The threat Christianity posed on the Roman Empire was its autonomy within churches.
An advantage of Christianity over Roman polytheism was that it had detailed codes regulating believers’ daily activities. The first five books of the Hebrew Bible contains the Torah, the Law said to be given to Moses by God. By covering every field of life, the Law instructed Yahweh’s worshipers very specifically how to live a moral life. For the Jews who lived in the Roman Empire, they had two laws to obey: the Law of God, and the Roman laws.
The same phenomenon happened to Christians when Christianity broke away from Judaism. Churches became almost as powerful as the imperial government among Christians: “It [the Christian Church] had become a universal Church, claiming the loyalty of all believers.”(Brown 62) By converting to Christianity, an emperor admitted there was an authority above his own, and put himself somehow on the same level as the other believers.
If the Nicaea Councils were still under influence of Roman emperors, the settlement of the Pelagian Controversy marked the final strike that separated the secular world from the spiritual world of Christianity. Augstine, bishop of Hippo, wrote his Confessions in around 397. In this book, he claimed it was predestined whether one could be a Christian, that God decided whether one could convert to Christianity because it was God’s grace that inspired conversion. By contrast, Pelagius, a layman from Britain, stated every human being was in charge of his own conversion, that God allowed human beings to convert to Christianity in their free wills. The debate between Augustine and Pelagius lasted from 413 to 430, and ended with Augustine’s victory.

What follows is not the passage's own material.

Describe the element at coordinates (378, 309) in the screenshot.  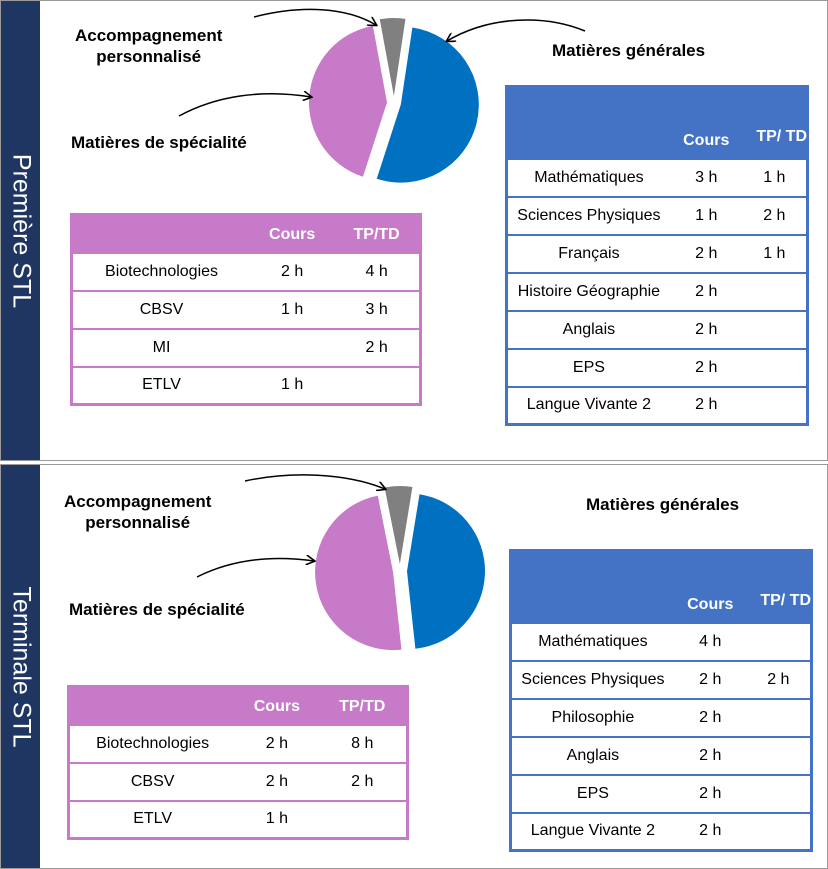
I see `tptd-cell: 3 h` at that location.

In modern societies, Pelagius might have won the debate, because modern people cherish free wills and liberty. But the situation in the waning years of the Roman Empire was different. First, people didn’t look forward to the arrival of a certain self-improved human, but a God-made hero. Rather than human accomplishments, they preferred heavenly miracles. By claiming all conversions doings of God, Augustine introduced miracles into people’s daily lives and granted them hope of salvation. This introduction implied everyone was equal in front of God, regardless how he converted to Christianity. On the other hand, Pelagius’s ideas of self-improvement not only failed to satisfy people’s longing for heroes in the first place, but also implied a hierarchy in Heaven, because people did differ in their speed and ways of conversion. Pelagius only insisted everyone was equally “convertable,” but said little about whether people were equal after conversion. In the declining Roman Empire, this was fatal since people were tired of privileged aristocrats and officials.
A second factor that determined Augustine’s victory was the psychological implication of his ideas. If God decided whether one could convert to Christianity, there was little left to human beings to do, which means if one failed against temptations, he was not guilty; if one managed to rid of temptations, he was chosen by God. The psychological implication was tolerant to both firm believers and unstable believers because it took away the burden of conversion from individuals. Pelagius’s ideas of conversion, meanwhile, implied one was guilty if he failed or slowed down in his conversion. More pressure was put on a believer’s mind.
Besides clarifying humans’ role in their conversions, the settlement of the Pelagian Controversy proved secular lives to be independent of spiritual affairs. If human beings couldn’t even control their own conversions, how could a king teach them what to do? The spiritual world was established with little support from secular powers. When the Roman Empire fell, people were left with another unified empire, an eternal one by definition, where there was equality and peace. An actual unified empire had lost its attraction.
resource:
The Rise of Western Christendom: Triumph and Diversity, A.D. 200-100, 2nd Edition.